BANGKOK, 6 December 2017: There is no middle road to responsible drinking as far as Thailand’s national parks go; drink and you go to jail.

Authorities are warning tourists who camp overnight at national parks they risk a prison term and fines if they take even a single alcoholic sip before turning in for the night.

Possession of alcoholic beverages warrants an embarrassing U-turn at the gates of national parks as officials say they will check car boots for booze.

Campers caught drinking around camp fire will face a fine and/or jail, regardless of their nationality.

Department of National Parks, Wildlife and Plant Conservation’s director-general, Thanya Netithammakun, over the weekend put a damper on camping holiday plans when he reminded tourists all national parks are strictly alcohol-free.

Camping in the cool season months in one of Thailand’s national parks is a popular holiday option for young and family travellers.  Usually a guitar and a smuggled bottle of whisky, or possibly a crate of beer miraculously appear from the car boot.
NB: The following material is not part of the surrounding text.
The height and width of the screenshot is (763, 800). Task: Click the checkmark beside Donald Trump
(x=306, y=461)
National parks that charge foreigners at least THB400 to enter for a 24-hour spell issued an usual festive season greeting; they will crackdown on boozers.
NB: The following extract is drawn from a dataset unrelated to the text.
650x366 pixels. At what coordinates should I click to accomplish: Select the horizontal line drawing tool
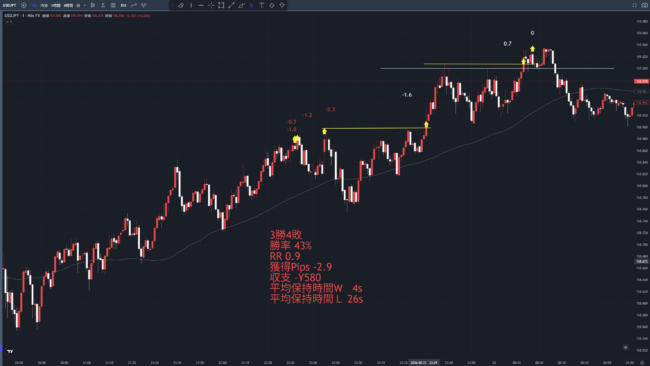[x=201, y=5]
Offenders are liable to one month in jail and/or a maximum fine of THB1,000. The national parks chief added that campers caught boozing would be immediately ejected from the park.

“Drink responsibly” is not a popular theme for the majority of Thai travellers particularly during national holidays and campers are no exception even if they are travelling on a budget. National park camp sites are viewed as all-night party venues, where a good night’s sleep is not an option.

The rule banning alcohol beverages in national parks has been on the books since 2010, but largely ignored as the parks lacked resources and manpower to enforce the law. It was introduced after a brawl between drunken campers in Khao Yai’s national park that resulted in the death of a student.

“Alcohol drinking often leads to brawls and accidents. When seeing others drink alcohol, people also feel insecure,” the director-general  told local media.